動物病院てんやわんや〜人工哺育抄〜◎動物病院の役割・目的はいずこへ

 動物病院に持ち込まれて人工哺育されたのはこの5種類です。繰り返せば3月10日にヒョウ、ツチブタ、12日にコモンマーモセット、29日にクロキツネザル、翌月14日にはピグミーマーモセット(2頭)。短期間に相次いだのがお分かり頂けたでしょう。
 仕事の合間をぬって彼らに4時間置き、1日に5回も哺乳せねばならなかった担当者や代番者の苦労は並大抵ではありません。でも何かがあれば、それは皆獣医の負担となってかかってゆきました。
 面倒見易い、経過を見て欲しい、助力、助言が欲しいからこそ動物病院に置いたのですが、ややもすればそれは動物病院を本来の目的から逸脱させかねない状況を招きました。
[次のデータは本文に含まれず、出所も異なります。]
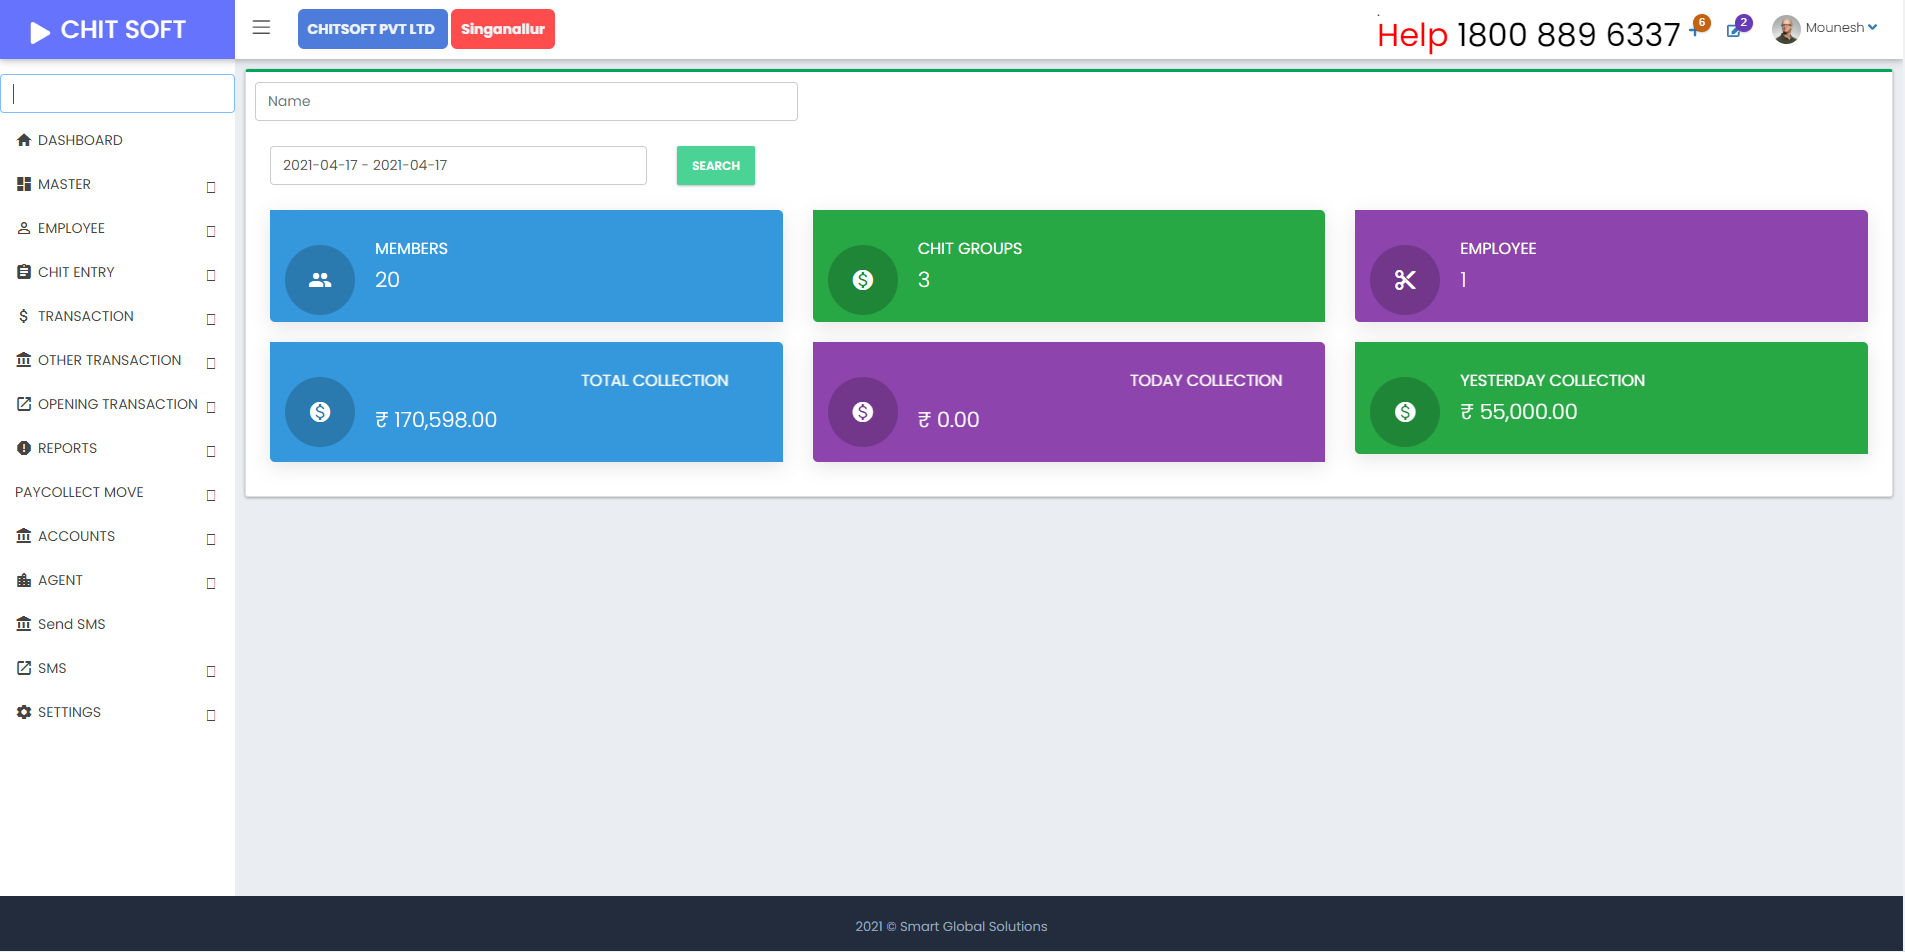The image size is (1905, 952).
Task: Expand the Master sidebar menu
Action: tap(65, 185)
寄贈や動物動物の受け入れ、傷病鳥獣の治療、防疫、検査、検疫等、200種の動物を預かる大元として動物病院の役割は重大です。 春先はそれでなくとも大変になるのです。やれツバメのヒナが巣から落ちた、キツネやタヌキのみなし子を引き取ってくれ等々、春らんまんに合わせての赤ちゃん騒動は外部からもやってくるのです。
 後々の語り草になるであろう、この育児の大奮闘。あの時は大変でたまらなかったけれど楽しかった、そう言えるよう、日々なお一層の努力、彼らをちゃんと育て上げるべく励むのみです。
 これを書いている間にもキリンが生まれ、チンパンジーが生まれました。そして、それらも予定通り人工哺育に―。園内も動物病院も、赤ちゃんのかしましい声で賑わい、今日も休む間もなく日は暮れてゆきます。